Desde sus primeros días en el servicio, Liz había tenido una comprensión instintiva de la dinámica propia del supervisor de agentes. En un extremo de la escala se situaban los agentes como Marzipan, que informaban de sus colegas por patriotismo o convicción moral, y en el opuesto estaban los que lo hacían por un estricto interés personal o económico. Zander se encontraba a medio camino entre ambos extremos. Con él, el problema era esencialmente emocional. Quería la estima de Liz, quería que lo valorasen, que le prestaran una atención exclusiva y personalizada, que se sentaran y escuchasen todo su catálogo de las injusticias de este mundo.
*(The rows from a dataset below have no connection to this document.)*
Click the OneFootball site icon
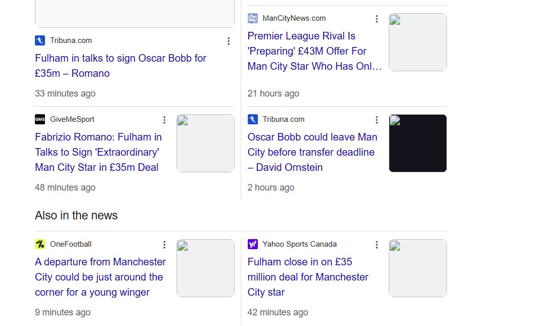click(40, 244)
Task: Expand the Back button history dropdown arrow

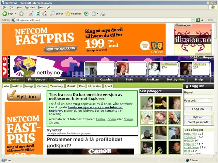Action: 15,14
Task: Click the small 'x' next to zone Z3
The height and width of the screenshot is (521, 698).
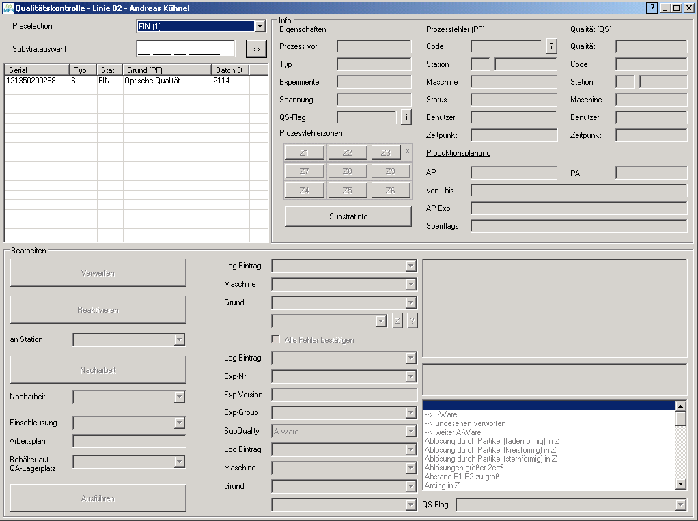Action: tap(408, 151)
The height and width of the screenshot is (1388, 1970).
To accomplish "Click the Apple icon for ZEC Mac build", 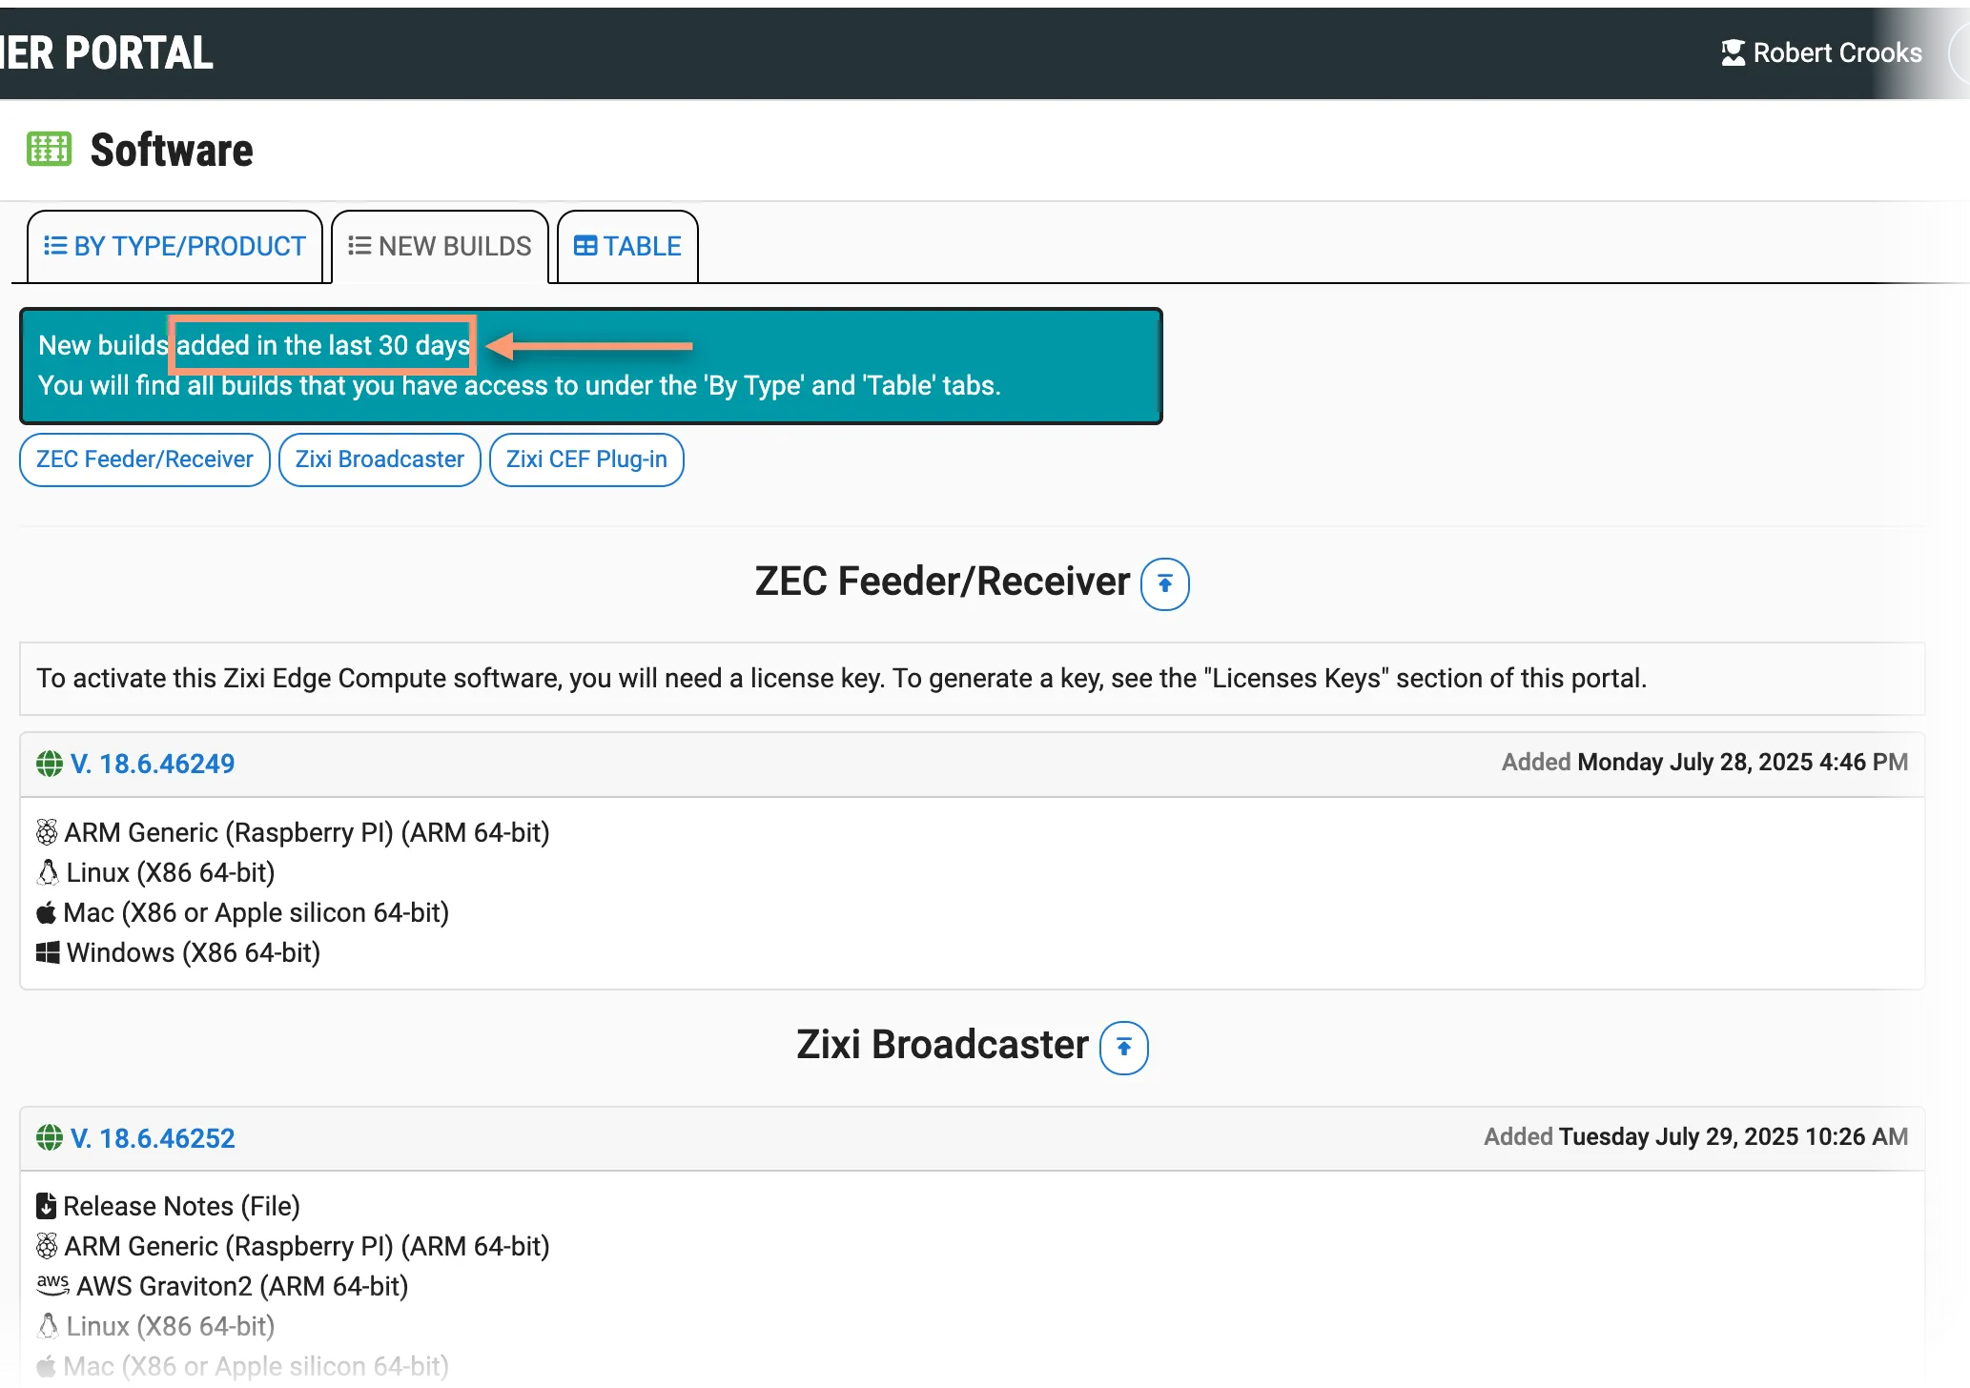I will pos(46,912).
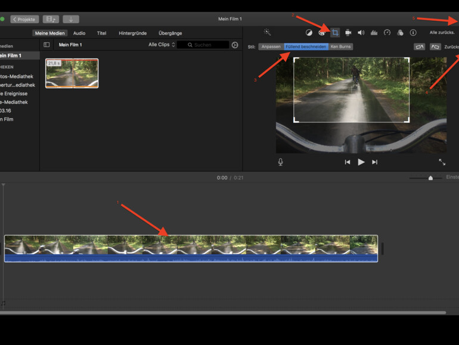This screenshot has width=459, height=345.
Task: Open the video stabilization camera tool
Action: [348, 33]
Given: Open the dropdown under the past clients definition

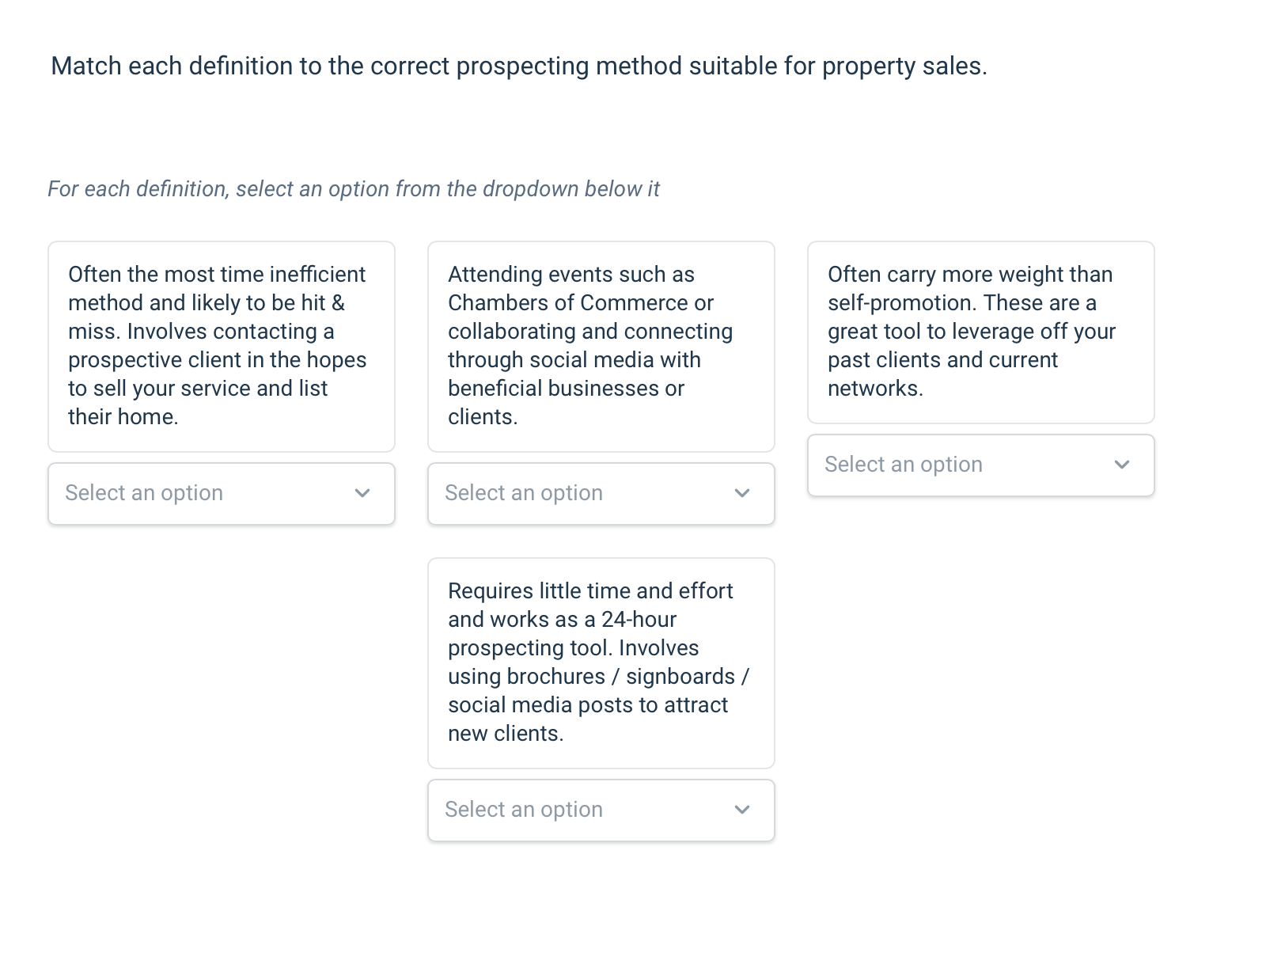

Sabiendo eso, Liz se había tomado su tiempo. Poco a poco, como si pusiera flores a sus pies, él le fue dando toda la información de que disponía. Una parte era de dudoso valor. Como muchos agentes ávidos de obtener la aprobación de su superior, Ferris solía proporcionarle montones de datos irrelevantes, pero también le había aportado teléfonos fijos y móviles de varios socios de Eastman, así como una lista con los números de registro de los vehículos que visitaban Romford, donde Eastman había instalado su cuartel general.